▶ **SOURCE EXTRACT**:
-- begin --
Roger that!  Really, the hard link pg-upgrade option and rsync method
for standbys is pure beauty :-)

We have only the post-analyze and this unlogged data  problem to deal
with.

The warehouse is our only system with any substantial amount of unlogged
data.

Reducing post-analyze delay was solved by me here with our groovy
threaded AnalyzMaTron.  I can get a >5TB system done in about 45 minutes
w/20 threads.

Thanks!

> Depends on your network speed if the 40G would be an issue or not then.
> In some cases, it might only add a bit of time but keep the process
> simple, other cases, it might take longer.  I'm not really thrilled with
> the idea of complicating the rsync in that way, but I can understand why
> you're considering it.
>
> Thanks!
>
> Stephen

--
Jerry Sievers
e: jerry.sievers@comcast.net
p: 312.241.7800


Re: Pg-Upgrade standbys via rsync... and avoid sending UNlogged data?
-- end --
▶ **RAW DATA**:
-- begin --
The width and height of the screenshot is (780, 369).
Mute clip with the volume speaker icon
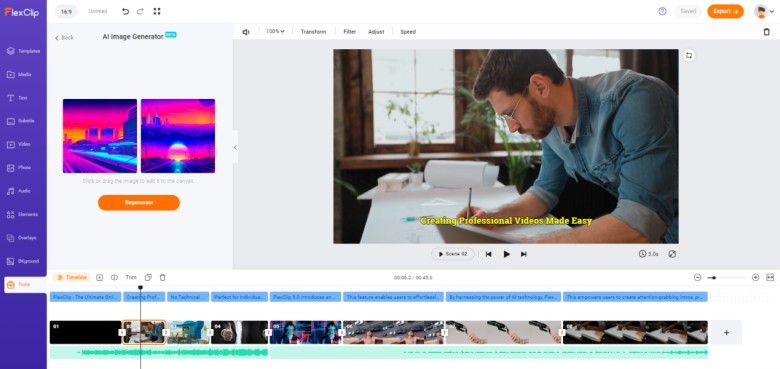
-- end --
▶ **TASK PROMPT**:
In the message, give again the part that opens with the words "Reducing post-analyze delay" and closes with "or not then.", switching "AnalyzMaTron" to "analyzer tool". The lines after the message are separate material.

▶ **CORRECT ANSWER**:
Reducing post-analyze delay was solved by me here with our groovy
threaded analyzer tool.  I can get a >5TB system done in about 45 minutes
w/20 threads.

Thanks!

> Depends on your network speed if the 40G would be an issue or not then.